Article
———
International Brotherhood of Teamsters, Airline Division v. Frontier Airlines, Inc. et al
Filing
72
ORDER granting 45 Plaintiff's Motion for Disclosure Order Concerning Commercial Agreement Amendments 1 and 2; granting 46 Plaintiff's Motion to Compel Production of Documents; granting 52 Plaintiff's Motion to Compel Defendant FAPAInvest to Produce Financial Records, by Magistrate Judge Kristen L. Mix on 04/24/2012.(wjcsl, )
IN THE UNITED STATES DISTRICT COURT
FOR THE DISTRICT OF COLORADO
Civil Action No. 11-cv-02007-MSK-KLM
INTERNATIONAL BROTHERHOOD OF TEAMSTERS, AIRLINE DIVISION,
Plaintiff,
v.
FRONTIER AIRLINES, INC.,
REPUBLIC AIRWAYS HOLDINGS, INC., and
FAPAINVEST, LLC,
Defendants.
FRONTIER AIRLINES PILOTS ASSOCIATION,
Interested Party.
_____________________________________________________________________
ORDER
_____________________________________________________________________
ENTERED BY MAGISTRATE JUDGE KRISTEN L. MIX
This matter is before the Court on Plaintiff’s Motion for Disclosure Order
Concerning Commercial Agreement Amendments 1 and 2 [Docket No. 45; Filed March
8, 2012]; Plaintiff’s Motion to Compel Production of Documents by Defendants
Frontier Airlines, Inc. and Republic Airways Holdings, Inc. [Docket No. 46; Filed March
8, 2012]; and Plaintiff’s Motion to Compel Defendant FAPAInvest to Produce
Financial Records [Docket No. 52; Filed March 12, 2012] (collectively, the “Motions”).1
The Motions are referred to this Court for resolution. [## 47, 48, 53].
1
The parties initially complied with the undersigned’s discovery dispute procedures by
calling Chambers, and the undersigned gave the parties permission to file appropriate written
discovery motions.
———
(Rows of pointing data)
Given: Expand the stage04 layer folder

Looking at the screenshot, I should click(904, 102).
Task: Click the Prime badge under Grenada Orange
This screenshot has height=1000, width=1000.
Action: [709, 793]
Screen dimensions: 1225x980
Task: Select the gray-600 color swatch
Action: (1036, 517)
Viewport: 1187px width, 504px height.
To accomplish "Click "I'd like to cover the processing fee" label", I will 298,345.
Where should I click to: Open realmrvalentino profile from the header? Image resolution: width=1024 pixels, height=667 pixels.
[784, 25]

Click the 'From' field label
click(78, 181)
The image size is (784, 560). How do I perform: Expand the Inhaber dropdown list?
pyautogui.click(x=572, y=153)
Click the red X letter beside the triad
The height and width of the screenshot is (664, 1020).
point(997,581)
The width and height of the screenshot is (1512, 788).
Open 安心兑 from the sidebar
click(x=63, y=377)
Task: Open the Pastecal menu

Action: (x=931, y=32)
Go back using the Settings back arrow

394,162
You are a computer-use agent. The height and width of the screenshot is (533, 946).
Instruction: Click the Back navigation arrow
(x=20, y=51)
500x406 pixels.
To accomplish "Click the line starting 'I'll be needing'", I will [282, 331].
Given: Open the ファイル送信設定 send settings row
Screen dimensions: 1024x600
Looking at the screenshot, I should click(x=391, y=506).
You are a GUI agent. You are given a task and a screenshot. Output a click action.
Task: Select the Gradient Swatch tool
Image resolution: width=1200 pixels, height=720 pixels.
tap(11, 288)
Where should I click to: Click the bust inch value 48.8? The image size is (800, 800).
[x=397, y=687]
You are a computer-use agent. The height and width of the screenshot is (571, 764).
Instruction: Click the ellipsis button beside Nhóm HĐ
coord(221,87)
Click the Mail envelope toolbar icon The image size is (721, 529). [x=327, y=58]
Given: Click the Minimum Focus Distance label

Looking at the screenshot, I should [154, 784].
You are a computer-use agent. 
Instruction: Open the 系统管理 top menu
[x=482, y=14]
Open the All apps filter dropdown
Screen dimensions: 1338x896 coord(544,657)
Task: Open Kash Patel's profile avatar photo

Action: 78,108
———
The request
Copy word for word the passage of the court order above from "International Brotherhood of Teamsters, Airline Division v." up to and including "Defendants.".

Finished exercise
International Brotherhood of Teamsters, Airline Division v. Frontier Airlines, Inc. et al
Filing
72
ORDER granting 45 Plaintiff's Motion for Disclosure Order Concerning Commercial Agreement Amendments 1 and 2; granting 46 Plaintiff's Motion to Compel Production of Documents; granting 52 Plaintiff's Motion to Compel Defendant FAPAInvest to Produce Financial Records, by Magistrate Judge Kristen L. Mix on 04/24/2012.(wjcsl, )
IN THE UNITED STATES DISTRICT COURT
FOR THE DISTRICT OF COLORADO
Civil Action No. 11-cv-02007-MSK-KLM
INTERNATIONAL BROTHERHOOD OF TEAMSTERS, AIRLINE DIVISION,
Plaintiff,
v.
FRONTIER AIRLINES, INC.,
REPUBLIC AIRWAYS HOLDINGS, INC., and
FAPAINVEST, LLC,
Defendants.